KUALA LUMPUR, Sept 23 — Health Minister Khairy Jamaluddin said he has stopped using the term “herd immunity” in terms of Malaysia’s target Covid-19 vaccination.
He explained that the rapid spread of the Delta variant makes the term no longer applicable, but added that the government is still focused on expanding vaccination coverage for public protection.
“With regards to the question asked by Pontian, as the health minister, I don’t use herd immunity anymore. At the time we began the vaccination programme, we used a conventional formula for us to calculate the herd immunity which was found to be between 70 and 80 per cent vaccination rate, and only then do we achieve herd immunity.
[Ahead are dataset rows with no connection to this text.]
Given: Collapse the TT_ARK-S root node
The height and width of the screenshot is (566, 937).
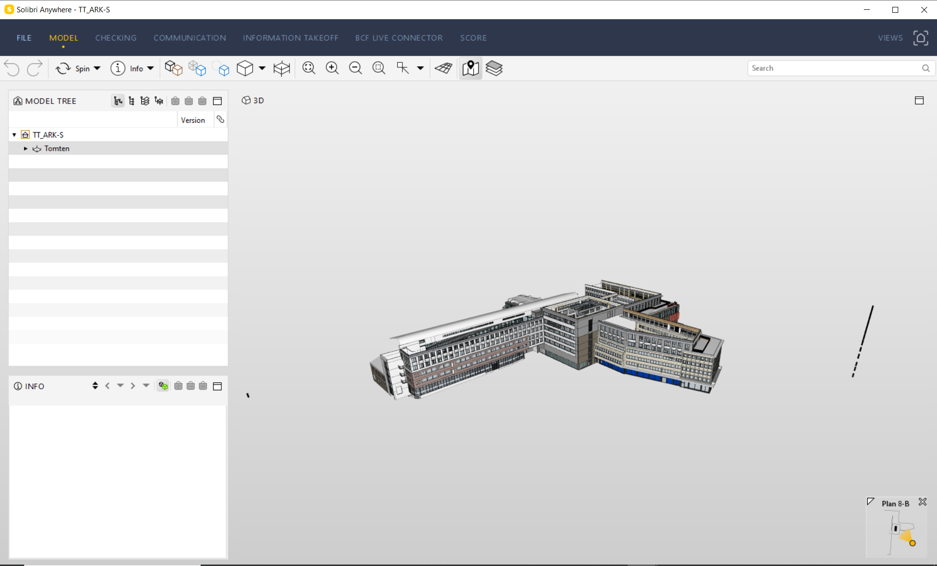Looking at the screenshot, I should 14,135.
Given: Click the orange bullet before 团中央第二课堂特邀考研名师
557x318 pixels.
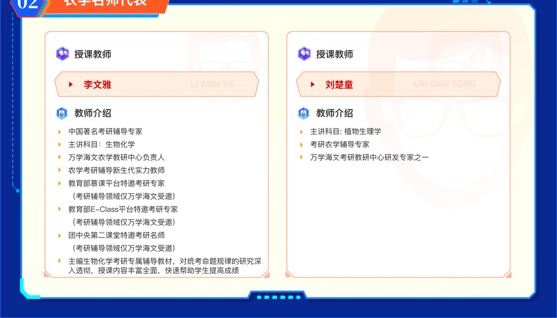Looking at the screenshot, I should pyautogui.click(x=59, y=235).
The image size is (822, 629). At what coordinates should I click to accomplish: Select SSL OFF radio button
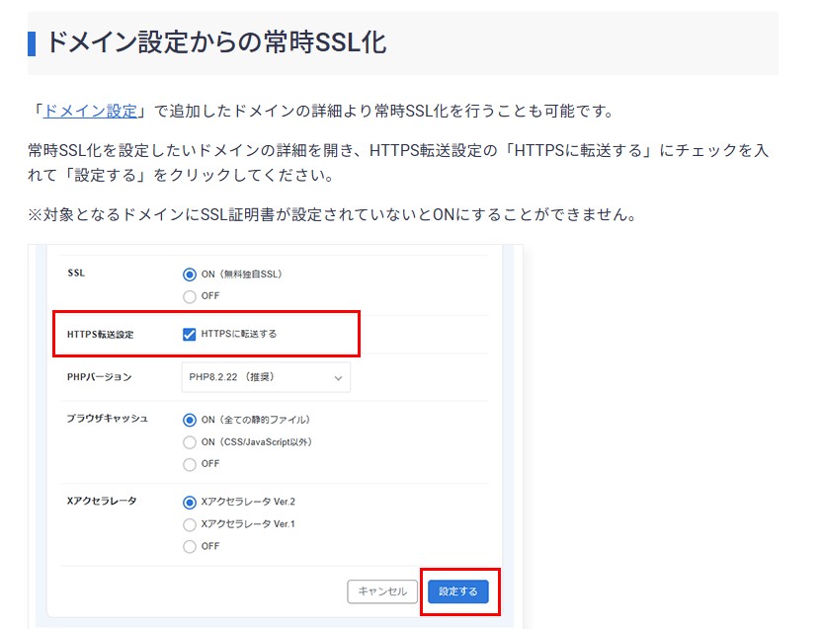click(190, 296)
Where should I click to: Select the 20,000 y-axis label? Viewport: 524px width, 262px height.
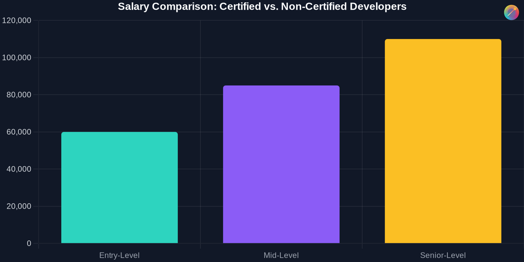19,206
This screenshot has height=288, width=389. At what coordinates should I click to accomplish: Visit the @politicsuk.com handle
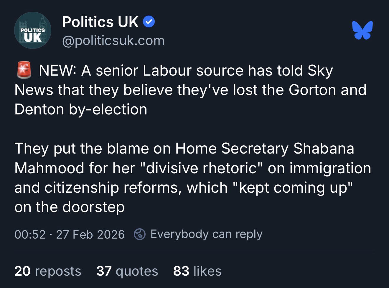click(113, 41)
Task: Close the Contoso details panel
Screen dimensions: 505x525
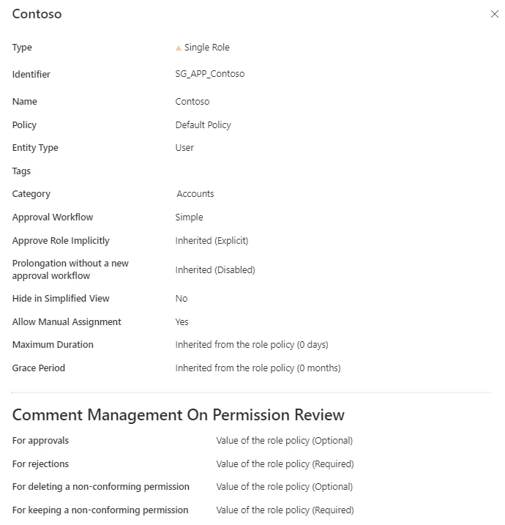Action: (x=494, y=14)
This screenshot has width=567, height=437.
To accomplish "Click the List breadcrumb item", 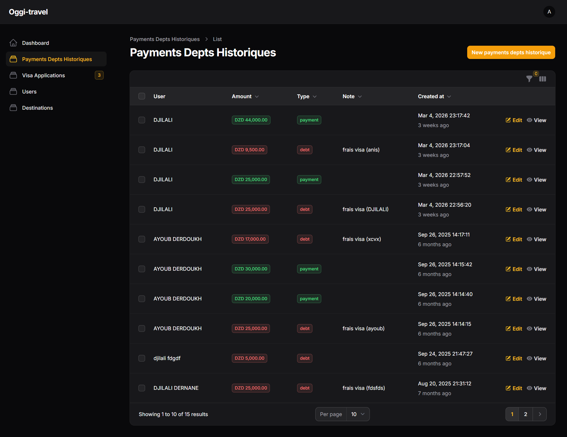I will point(217,39).
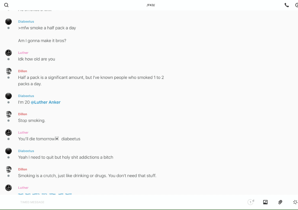Attach a file with the paperclip icon
The height and width of the screenshot is (210, 298).
[280, 202]
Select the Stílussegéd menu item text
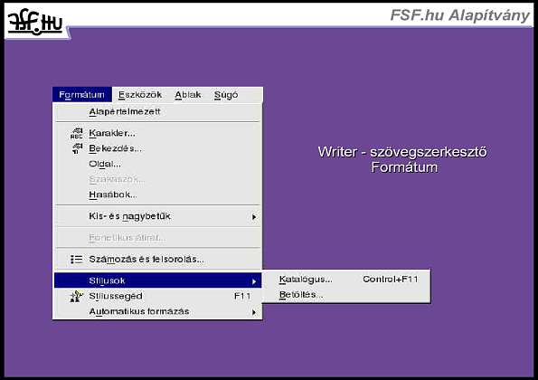Viewport: 538px width, 380px height. coord(116,296)
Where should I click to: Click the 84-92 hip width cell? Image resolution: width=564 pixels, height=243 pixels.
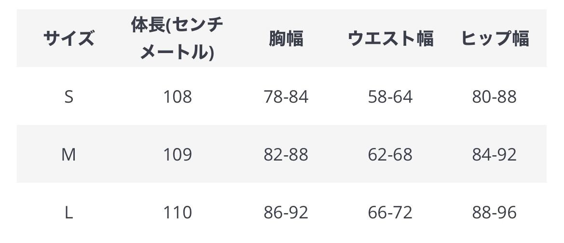click(495, 155)
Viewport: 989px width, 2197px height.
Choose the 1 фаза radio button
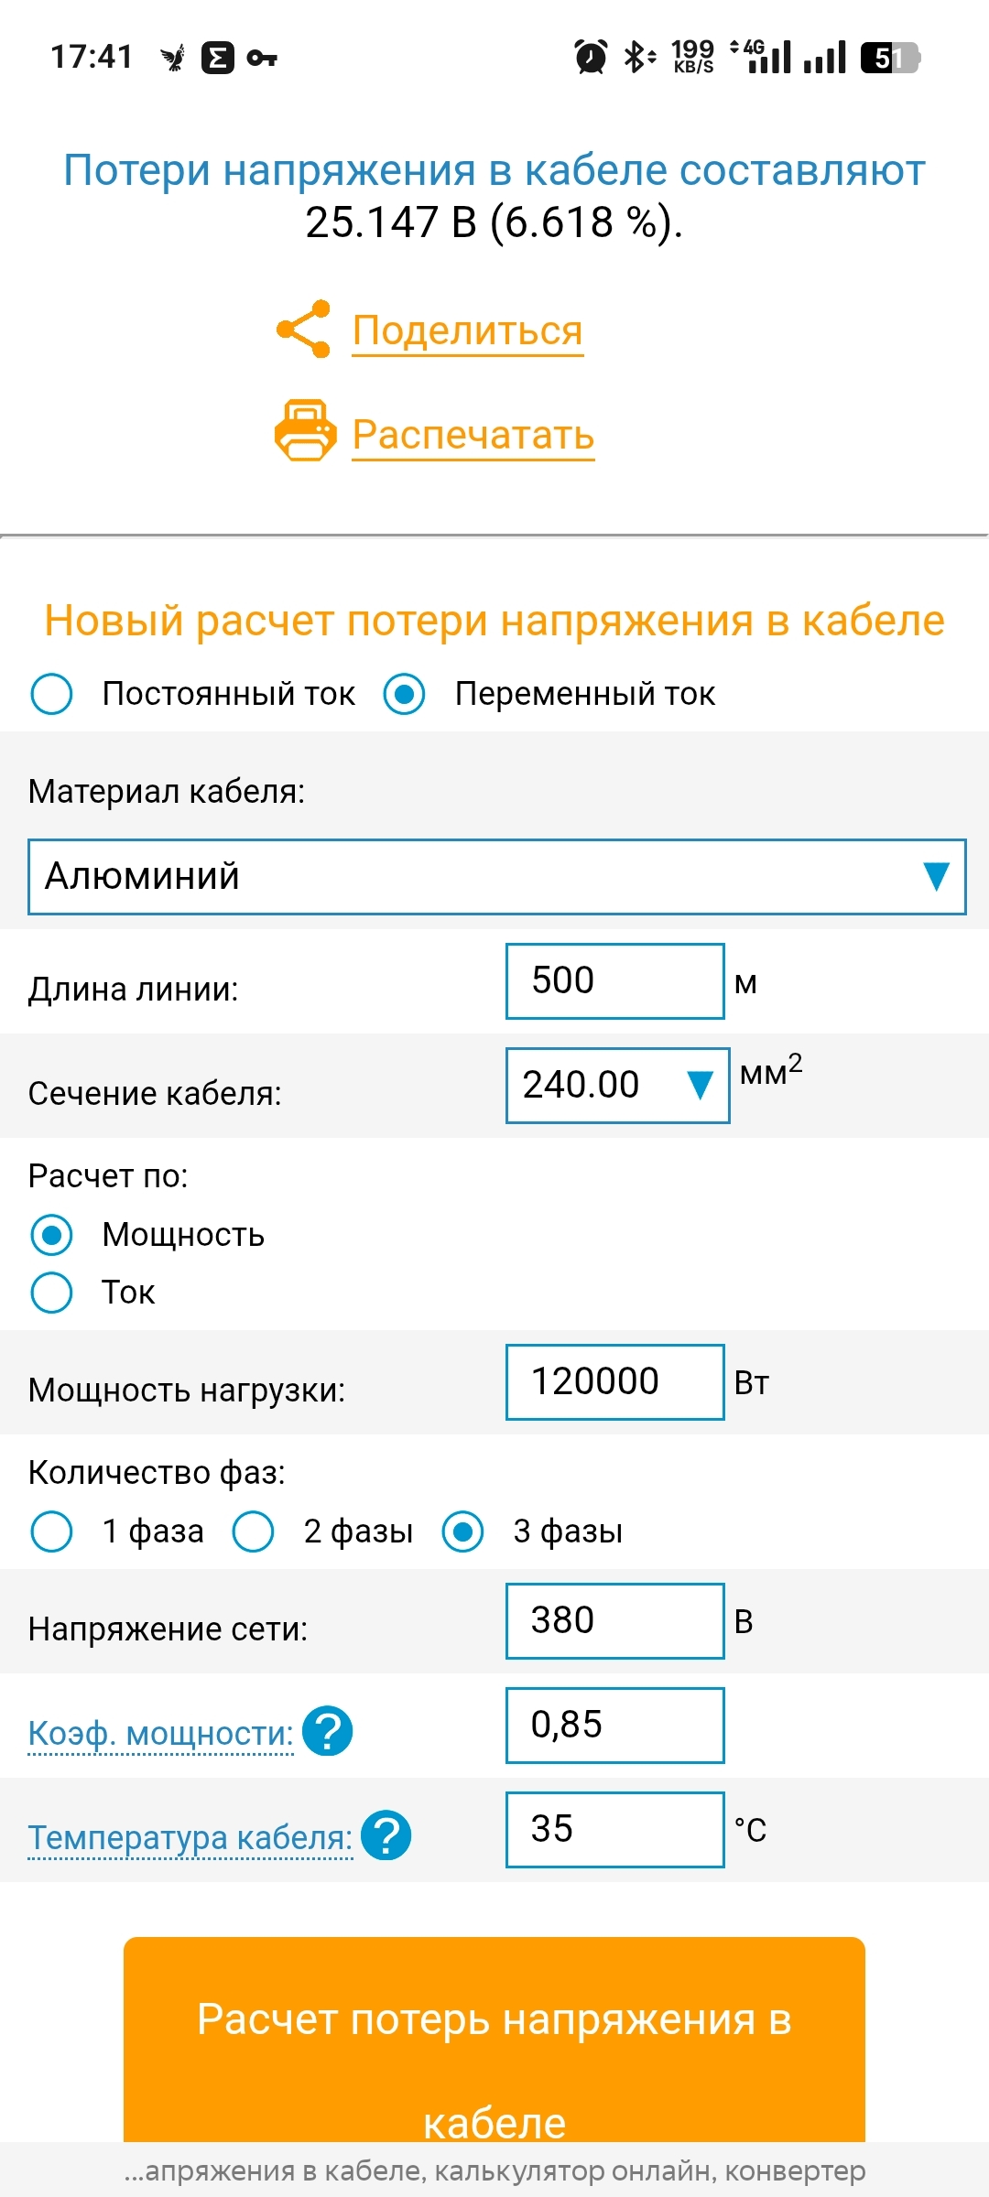tap(52, 1531)
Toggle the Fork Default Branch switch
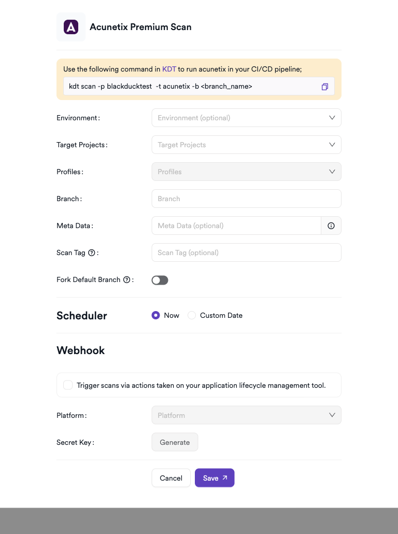This screenshot has height=534, width=398. [x=160, y=280]
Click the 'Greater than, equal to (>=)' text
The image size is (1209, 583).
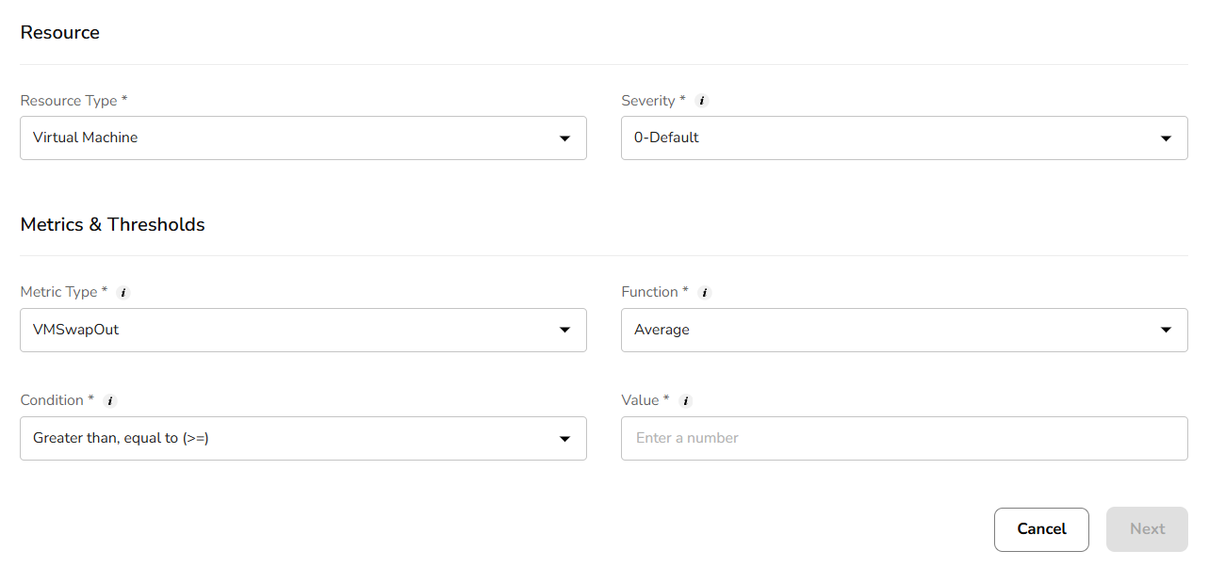pos(121,438)
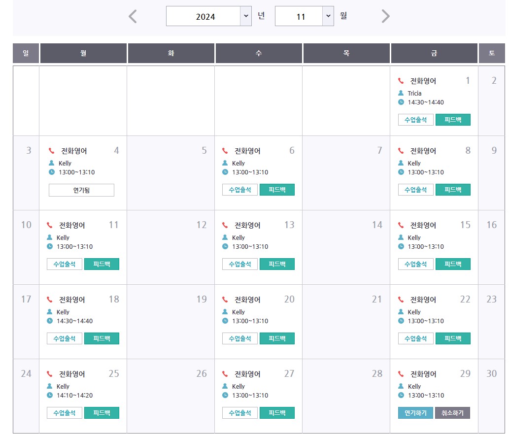Click 수업출석 on the November 6 lesson
The width and height of the screenshot is (509, 435).
tap(240, 190)
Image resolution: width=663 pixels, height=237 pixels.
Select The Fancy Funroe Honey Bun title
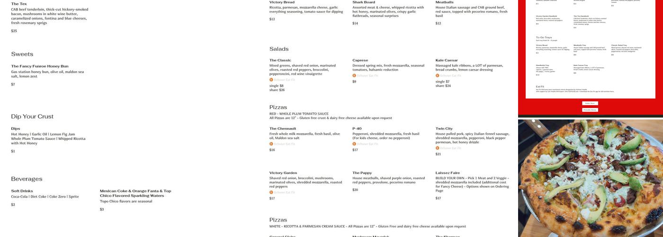click(x=40, y=66)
“However, at that time, it was before the spread of the Delta variant. Delta has basically thrown the herd immunity calculation and it is difficult to say when we can achieve herd immunity,” he said in his ministerial winding-up in the Dewan Rakyat.
Khairy was responding to Pontian MP Datuk Seri Ahmad Maslan, who asked why Malaysia’s Covid-19 death count is still high even after the 80 per cent immunisation target was achieved.
The government had previously declared 80 per cent as the target for herd immunity.
“That is why let us not look at the question of herd immunity. We have to ensure that the coverage is as wide as possible. The broadest possible coverage of vaccination and that is why the teenage NIP is very crucial,” Khairy added, referring to the National Covid-19 Immunisation Programme for 12 to 17-year-olds.
He said that it is not enough to just have between 70 and 80 per cent of the adults vaccinated, when the children are not.
“I think that the experts worldwide have stopped using herd immunity in the Covid-19 context,” Khairy said.
Kuala Selangor MP Datuk Seri Dzulkefly Ahmad then cut in and asked if the ministry will be reviewing the interstate travel policy since Prime Minister Datuk Seri Ismail Sabri Yaakob said yesterday that the restriction will be lifted once 90 per cent of adults in Malaysia are vaccinated.
Ismail Sabri, who chairs the special committee managing the Covid-19 pandemic, said this was among six decisions made yesterday.
The PM also announced that the special committee had decided that tourism centres, tourism premises or tourism products such as zoos, farms, aquariums, snorkelling, scuba diving, fishing tourism and forest parks (taman rimba) will be allowed to operate in all phases of the National Recovery Plan (NRP) from October 1, 2021 onwards, with the requirement for all operators and visitors to be fully vaccinated against Covid-19.
Khairy said that interstate travel activities alone do not contribute to Covid-19 cases, but “congregations”.
“So we will have to look at public health measures. Lifting the borders alone is not the issue so much. Mobility is not the issue so much,” he said, drawing support from Dzulkefly.
Ahmad also asked Khairy about lessons Malaysia could learn from New Zealand’s Covid-19 management practices.
Khairy said that while New Zealand could still afford to do “hard lockdowns” as it has a “zero Covid” approach, the Malaysian government expects there will be cases from time to time despite efforts to reduce the numbers.